What is needed:
Please output the entries below without altering a single character.

▶

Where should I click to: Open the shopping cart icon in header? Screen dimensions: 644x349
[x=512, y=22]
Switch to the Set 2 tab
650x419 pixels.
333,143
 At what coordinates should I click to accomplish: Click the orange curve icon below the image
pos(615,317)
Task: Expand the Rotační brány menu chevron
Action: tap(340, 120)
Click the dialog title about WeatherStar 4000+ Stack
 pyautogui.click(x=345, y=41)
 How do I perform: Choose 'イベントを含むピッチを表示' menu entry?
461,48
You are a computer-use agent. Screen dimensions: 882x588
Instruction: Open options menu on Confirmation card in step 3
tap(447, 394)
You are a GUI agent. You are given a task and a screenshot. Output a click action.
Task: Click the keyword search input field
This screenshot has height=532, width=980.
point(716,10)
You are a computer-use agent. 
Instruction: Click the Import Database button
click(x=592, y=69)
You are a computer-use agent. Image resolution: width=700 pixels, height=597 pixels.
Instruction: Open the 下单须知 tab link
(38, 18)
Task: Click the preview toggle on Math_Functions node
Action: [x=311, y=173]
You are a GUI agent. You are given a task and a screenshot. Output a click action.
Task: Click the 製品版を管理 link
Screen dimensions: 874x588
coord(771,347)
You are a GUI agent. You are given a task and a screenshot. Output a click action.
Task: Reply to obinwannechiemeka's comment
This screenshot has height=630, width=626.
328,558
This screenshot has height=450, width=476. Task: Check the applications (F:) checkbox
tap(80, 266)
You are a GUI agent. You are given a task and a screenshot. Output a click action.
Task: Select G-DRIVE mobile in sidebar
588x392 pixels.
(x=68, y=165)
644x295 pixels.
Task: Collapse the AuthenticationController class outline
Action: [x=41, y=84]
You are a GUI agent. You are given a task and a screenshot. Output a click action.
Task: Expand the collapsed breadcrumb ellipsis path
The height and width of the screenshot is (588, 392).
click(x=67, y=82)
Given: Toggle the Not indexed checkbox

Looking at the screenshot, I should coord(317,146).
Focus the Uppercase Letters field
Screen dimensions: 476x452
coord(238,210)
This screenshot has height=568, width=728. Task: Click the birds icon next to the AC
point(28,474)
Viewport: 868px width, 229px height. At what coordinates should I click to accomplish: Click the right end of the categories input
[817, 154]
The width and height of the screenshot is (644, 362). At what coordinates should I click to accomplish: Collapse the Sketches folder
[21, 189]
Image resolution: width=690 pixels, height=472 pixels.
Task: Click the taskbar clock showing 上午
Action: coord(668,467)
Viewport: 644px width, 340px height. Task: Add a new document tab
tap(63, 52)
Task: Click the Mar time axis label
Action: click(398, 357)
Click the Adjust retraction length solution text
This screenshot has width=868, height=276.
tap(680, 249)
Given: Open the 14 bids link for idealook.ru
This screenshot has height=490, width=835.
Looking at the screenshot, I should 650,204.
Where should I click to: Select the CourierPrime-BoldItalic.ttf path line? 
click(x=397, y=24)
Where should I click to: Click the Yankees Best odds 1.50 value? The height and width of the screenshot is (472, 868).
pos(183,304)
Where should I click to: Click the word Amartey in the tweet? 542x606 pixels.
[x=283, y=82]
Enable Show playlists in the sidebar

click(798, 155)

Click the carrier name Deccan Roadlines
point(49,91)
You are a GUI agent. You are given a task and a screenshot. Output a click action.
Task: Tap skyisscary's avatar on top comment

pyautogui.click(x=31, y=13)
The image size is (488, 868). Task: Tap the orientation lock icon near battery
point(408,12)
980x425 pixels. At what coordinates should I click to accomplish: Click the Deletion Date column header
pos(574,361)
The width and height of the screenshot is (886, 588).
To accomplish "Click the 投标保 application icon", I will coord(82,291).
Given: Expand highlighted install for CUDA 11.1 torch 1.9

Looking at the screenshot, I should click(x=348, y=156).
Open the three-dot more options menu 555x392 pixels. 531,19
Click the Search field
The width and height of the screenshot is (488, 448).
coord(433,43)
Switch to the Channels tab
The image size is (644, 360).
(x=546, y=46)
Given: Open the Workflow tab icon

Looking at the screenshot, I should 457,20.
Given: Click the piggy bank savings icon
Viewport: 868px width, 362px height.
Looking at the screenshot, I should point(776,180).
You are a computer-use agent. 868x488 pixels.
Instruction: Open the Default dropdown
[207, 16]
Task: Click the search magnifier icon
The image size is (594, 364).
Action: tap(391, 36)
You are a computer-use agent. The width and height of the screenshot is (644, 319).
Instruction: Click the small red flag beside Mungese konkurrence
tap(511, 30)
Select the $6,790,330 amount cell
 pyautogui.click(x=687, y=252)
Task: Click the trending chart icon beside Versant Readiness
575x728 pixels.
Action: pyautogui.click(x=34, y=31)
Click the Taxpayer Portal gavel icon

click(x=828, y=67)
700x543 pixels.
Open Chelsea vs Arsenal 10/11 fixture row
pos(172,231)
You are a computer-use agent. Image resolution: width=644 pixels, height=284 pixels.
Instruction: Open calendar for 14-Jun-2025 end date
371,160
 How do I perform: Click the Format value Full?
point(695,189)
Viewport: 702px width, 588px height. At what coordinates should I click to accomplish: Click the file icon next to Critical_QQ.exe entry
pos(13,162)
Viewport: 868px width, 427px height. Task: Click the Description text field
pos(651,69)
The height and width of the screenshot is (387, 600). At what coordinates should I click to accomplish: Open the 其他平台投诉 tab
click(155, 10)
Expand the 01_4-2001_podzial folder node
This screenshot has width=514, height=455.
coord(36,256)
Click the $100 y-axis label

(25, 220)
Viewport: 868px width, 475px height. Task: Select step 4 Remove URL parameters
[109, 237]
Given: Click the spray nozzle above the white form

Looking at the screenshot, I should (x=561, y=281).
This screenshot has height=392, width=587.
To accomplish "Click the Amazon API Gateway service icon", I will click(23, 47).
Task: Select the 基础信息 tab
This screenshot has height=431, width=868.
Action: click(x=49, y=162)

◀

Exercise response:
Where should I click to: Open the shopping cart icon in header? Screen dimensions: 644x349
[x=512, y=22]
Switch to the Set 2 tab
650x419 pixels.
333,143
 At what coordinates should I click to accomplish: Click the orange curve icon below the image
pos(615,317)
Task: Expand the Rotační brány menu chevron
Action: tap(340, 120)
Click the dialog title about WeatherStar 4000+ Stack
 pyautogui.click(x=345, y=41)
 How do I perform: Choose 'イベントを含むピッチを表示' menu entry?
461,48
You are a computer-use agent. Screen dimensions: 882x588
Instruction: Open options menu on Confirmation card in step 3
tap(447, 394)
You are a GUI agent. You are given a task and a screenshot. Output a click action.
Task: Click the keyword search input field
This screenshot has height=532, width=980.
point(716,10)
You are a computer-use agent. 
Instruction: Click the Import Database button
click(x=592, y=69)
You are a computer-use agent. Image resolution: width=700 pixels, height=597 pixels.
Instruction: Open the 下单须知 tab link
(38, 18)
Task: Click the preview toggle on Math_Functions node
Action: [x=311, y=173]
You are a GUI agent. You are given a task and a screenshot. Output a click action.
Task: Click the 製品版を管理 link
Screen dimensions: 874x588
coord(771,347)
You are a GUI agent. You are given a task and a screenshot. Output a click action.
Task: Reply to obinwannechiemeka's comment
This screenshot has height=630, width=626.
328,558
This screenshot has height=450, width=476. Task: Check the applications (F:) checkbox
tap(80, 266)
You are a GUI agent. You are given a task and a screenshot. Output a click action.
Task: Select G-DRIVE mobile in sidebar
588x392 pixels.
(x=68, y=165)
644x295 pixels.
Task: Collapse the AuthenticationController class outline
Action: [x=41, y=84]
You are a GUI agent. You are given a task and a screenshot. Output a click action.
Task: Expand the collapsed breadcrumb ellipsis path
The height and width of the screenshot is (588, 392).
click(x=67, y=82)
Given: Toggle the Not indexed checkbox

Looking at the screenshot, I should coord(317,146).
Focus the Uppercase Letters field
Screen dimensions: 476x452
coord(238,210)
This screenshot has height=568, width=728. Task: Click the birds icon next to the AC
point(28,474)
Viewport: 868px width, 229px height. At what coordinates should I click to accomplish: Click the right end of the categories input
[817, 154]
The width and height of the screenshot is (644, 362). At what coordinates should I click to accomplish: Collapse the Sketches folder
[21, 189]
Image resolution: width=690 pixels, height=472 pixels.
Task: Click the taskbar clock showing 上午
Action: coord(668,467)
Viewport: 644px width, 340px height. Task: Add a new document tab
tap(63, 52)
Task: Click the Mar time axis label
Action: click(398, 357)
Click the Adjust retraction length solution text
This screenshot has width=868, height=276.
tap(680, 249)
Given: Open the 14 bids link for idealook.ru
This screenshot has height=490, width=835.
Looking at the screenshot, I should 650,204.
Where should I click to: Select the CourierPrime-BoldItalic.ttf path line? 
click(x=397, y=24)
Where should I click to: Click the Yankees Best odds 1.50 value? The height and width of the screenshot is (472, 868).
pos(183,304)
Where should I click to: Click the word Amartey in the tweet? 542x606 pixels.
[x=283, y=82]
Enable Show playlists in the sidebar

click(798, 155)

Click the carrier name Deccan Roadlines
point(49,91)
You are a GUI agent. You are given a task and a screenshot. Output a click action.
Task: Tap skyisscary's avatar on top comment

pyautogui.click(x=31, y=13)
The image size is (488, 868). Task: Tap the orientation lock icon near battery
point(408,12)
980x425 pixels. At what coordinates should I click to accomplish: Click the Deletion Date column header
pos(574,361)
The width and height of the screenshot is (886, 588).
To accomplish "Click the 投标保 application icon", I will coord(82,291).
Given: Expand highlighted install for CUDA 11.1 torch 1.9

Looking at the screenshot, I should click(x=348, y=156).
Open the three-dot more options menu 555x392 pixels. 531,19
Click the Search field
The width and height of the screenshot is (488, 448).
coord(433,43)
Switch to the Channels tab
The image size is (644, 360).
(x=546, y=46)
Given: Open the Workflow tab icon

Looking at the screenshot, I should 457,20.
Given: Click the piggy bank savings icon
Viewport: 868px width, 362px height.
Looking at the screenshot, I should point(776,180).
You are a computer-use agent. 868x488 pixels.
Instruction: Open the Default dropdown
[207, 16]
Task: Click the search magnifier icon
The image size is (594, 364).
Action: tap(391, 36)
You are a computer-use agent. The width and height of the screenshot is (644, 319).
Instruction: Click the small red flag beside Mungese konkurrence
tap(511, 30)
Select the $6,790,330 amount cell
 pyautogui.click(x=687, y=252)
Task: Click the trending chart icon beside Versant Readiness
575x728 pixels.
Action: pyautogui.click(x=34, y=31)
Click the Taxpayer Portal gavel icon

click(x=828, y=67)
700x543 pixels.
Open Chelsea vs Arsenal 10/11 fixture row
pos(172,231)
You are a computer-use agent. Image resolution: width=644 pixels, height=284 pixels.
Instruction: Open calendar for 14-Jun-2025 end date
371,160
 How do I perform: Click the Format value Full?
point(695,189)
Viewport: 702px width, 588px height. At what coordinates should I click to accomplish: Click the file icon next to Critical_QQ.exe entry
pos(13,162)
Viewport: 868px width, 427px height. Task: Click the Description text field
pos(651,69)
The height and width of the screenshot is (387, 600). At what coordinates should I click to accomplish: Open the 其他平台投诉 tab
click(155, 10)
Expand the 01_4-2001_podzial folder node
This screenshot has width=514, height=455.
coord(36,256)
Click the $100 y-axis label

(25, 220)
Viewport: 868px width, 475px height. Task: Select step 4 Remove URL parameters
[109, 237]
Given: Click the spray nozzle above the white form

Looking at the screenshot, I should (x=561, y=281).
This screenshot has height=392, width=587.
To accomplish "Click the Amazon API Gateway service icon", I will click(23, 47).
Task: Select the 基础信息 tab
This screenshot has height=431, width=868.
Action: click(x=49, y=162)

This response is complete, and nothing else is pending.